今回は、「すずしい住まい方『家族に提案!快適ルームプランナー』」の授業実践を紹介します。夏季に涼しく過ごすための室内の温度や湿度、空気の流れを調節する方法について実験を通して考え、学んだことを自分の家庭生活で生かすことを目指します。
執筆/東京都公立小学校主任教諭・橋本英明
編集委員/東京都公立小学校校長・飯島典子
監修/元文部科学省教科調査官・筒井恭子
目次
年間掲載内容
04月 見直そう生活時間 チャレンジしよう家庭の仕事
06月 すずしい住まい方「家族に提案!快適ルームプランナー」
08月 クリーン大作戦
10月 ミシンでソーイングⅡ
12月 持続可能な社会を生きる
02月 レッツトライ! 生活の課題と実践
1 題材名
すずしい住まい方「家族に提案!快適ルームプランナー」
2 題材について
本題材は、内容「B 衣食住の生活」の(6)「快適な住まい方」のア(ア)「季節の変化に合わせた生活の大切さや住まい方」、イ「季節の変化に合わせた住まい方」における、暑い夏を涼しく過ごすための住まい方について扱います。
暑い季節の住まい方については、身の回りを快適に整えるために、室内の温度や湿度、空気の流れを調節する大切さを理解できるようにします。主として、夏季に涼しく過ごすための「通風の必要性」「冷房器具の効果的な使い方」「太陽の熱のさえぎり方」「快適さを高めるための道具や音の利用」について取り上げ、自然の力を効果的に活用する方法について考えるとともに、健康・快適の視点から、自然を生かした生活の大切さについて理解できるようにします。また、涼しく快適な生活にするための方法として、すだれ、打ち水、風鈴などを取り上げ、日本の生活文化や昔からの生活の知恵に気付かせるようにします。
指導に当たっては、学校や家庭など身近な空間を対象とし、快適にするためには何が必要かを考えさせ、比較実験などを通して、それらを科学的に理解できるように指導方法や教材・教具を工夫します。そして、子供たちが学んだことを自分の家庭生活でどのように生かすのかを考え実践し、生活の改善に取り組むことができるようにします。
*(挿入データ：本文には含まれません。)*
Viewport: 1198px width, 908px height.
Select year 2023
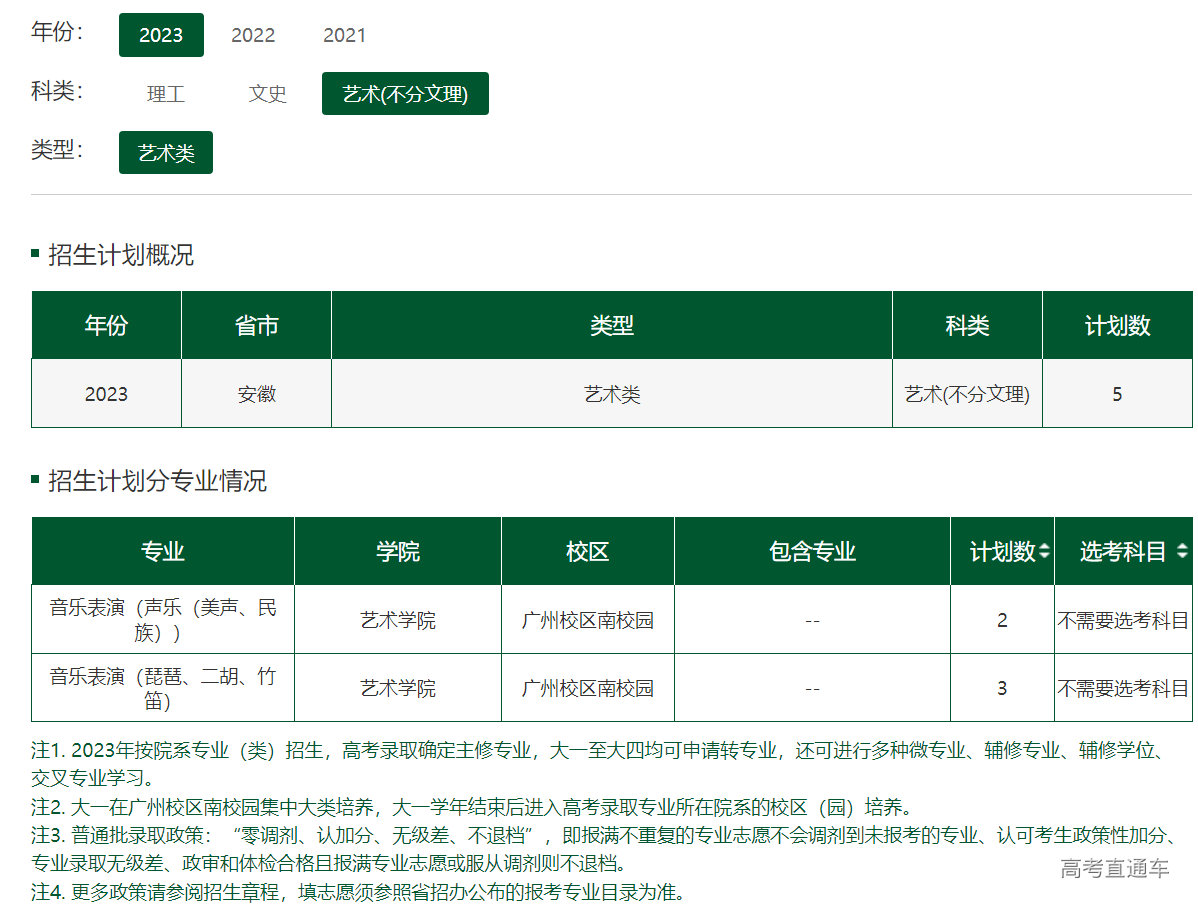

また、日常着の快適な着方や、内容「C 消費生活・環境」で学習する「環境に配慮した物の使い方」とも関連を図り、冷房機器に頼りすぎず、環境にできるだけ負荷を掛けずに生活する方法を、子供たちが自ら考え、選択できるようにすることも考えられます。
3 題材の目標
〇季節の変化に合わせた生活の大切さや住まい方について理解する。
〇季節の変化に合わせた住まい方について問題を見いだして課題を設定し、様々な解決方法を考え、実践を評価・改善し、考えたことを表現するなどして課題を解決する力を身に付ける。
〇家族の一員として、生活をよりよくしようと、快適な住まい方について、課題の解決に向けて主体的に取り組んだり、振り返って改善したりして、生活を工夫し、実践しようとする。
4 題材の評価規準
●知識・技能
住まいの主な働きが分かり、季節の変化に合わせた生活の大切さや住まい方について理解している。
●思考・判断・表現
季節の変化に合わせた住まい方について問題を見いだして課題を設定し、様々な解決方法を考え、実践を評価・改善し、考えたことを表現するなどして課題を解決する力を身に付けている。
●主体的に学習に取り組む態度
家族の一員として、生活をよりよくしようと、快適な住まい方について、課題の解決に向けて主体的に取り組んだり、振り返って改善したりして、生活を工夫し、実践しようとしている。
5 指導のアイデア
主体的・対話的で深い学びの実現
〇実感を伴った学習による科学的な理解と、主体的で対話的な学びの促進
本題材では、蒸し暑さの原因や暑さの防ぎ方、蒸し暑くなってしまった室内環境の改善方法について、実感を伴いながら理解できるように実験を取り入れます。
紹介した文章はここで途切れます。